So your first job when making your notes in the exam is to write down in big letters at the top of the page: GENDER, or AGE, or ETHNICITY or whatever...

Special Media Magazine Issue

There is an issue of Media Magazine devoted entirely to Drama, with some excellent articles on representations in Television Drama. Go to the MediaMagazine subscribers'site (ask your teacher or the librarian for the username and password) and hunt for Issue 29. Download a copy for yourself.

Why Audiences Love Drama Programmes

Drama programmes are popular because they show the audience themselves. In other words, they RE-PRESENT an image of what they think they are or would like to be. It helps to reinforce people's sense of their own identity, and their sense of belonging to a particular group of people with shared values and interests. The extent to which an audience identifies with a character depends on how the programme uses stereotypes of:

Gender
Age
Ethnicity
Sexuality
Class and status
Physical ability/disability
Regional identity

The concept of representation is explained in more detail by Stuart Hall, an influential media theorist, HERE.

So, TV programmes represent certain groups of people on screen, and that representation may or may not be what those people are actually like. The point is that society has ideas about what people should be like, and that set of ideas is what we call IDEOLOGY. There are other definitions of what ideology means if you're studying, say, Politics, but for our purposes, it is the system of stereotypes which society collectively holds about certain groups.

The consequence of this is that ideology is also about POWER. Who has power in society? Who gets to make the rules? Who is acceptable and who isn't? You may believe that because we live in a liberal democracy everybody is equal and nobody is more powerful than anybody else, but it's not the case. It's what we would like to believe about our society but it simply isn't true.

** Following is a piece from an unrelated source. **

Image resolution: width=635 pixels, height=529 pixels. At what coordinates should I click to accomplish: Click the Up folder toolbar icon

If you find this hard to accept, think about the following questions:
  • How would your friends react if you came out and said you were gay? (Especially if you are sporty.)
  • Does your Mum earn more money than your Dad?
  • Who stayed at home to look after you when you were a baby?
  • How many black or asian Prime Ministers have there been?
  • If you were in a wheelchair, how easy would it be to get into the Media classroom?
TV Drama programmes which show representations of people who conform to expected social stereotypes also reinforce entrenched power structures in which white, middle-class, heterosexual men are the most privileged group.

TV Drama in Broadcaster's Schedules

To get some idea of how important the genre of TV drama is to broadcasters, do a quick bit of research.

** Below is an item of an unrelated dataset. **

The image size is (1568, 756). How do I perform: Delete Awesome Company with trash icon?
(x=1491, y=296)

Go to the BARB website. BARB is the Broadcasters Audience Research Board, and it compiles charts and statistics of what people watch on TV.

Go to the “Top 10s”
From the alphabetic list of all available channels, select BBC1, and click on the “View Figures” button at the bottom.
Now examine the list of the top 10 programmes watched on this channel. How many of them would you classify as drama?
Now repeat this exercise for BBC2, ITV1, Channel 4 and Channel 5. You may want to do this in a group to save time.
What percentage of the top-rated television programmes on terrestrial television are drama?
Does any one particular sub-genre dominate the ratings?
What conclusions can you draw about the importance of TV Drama to broadcasters?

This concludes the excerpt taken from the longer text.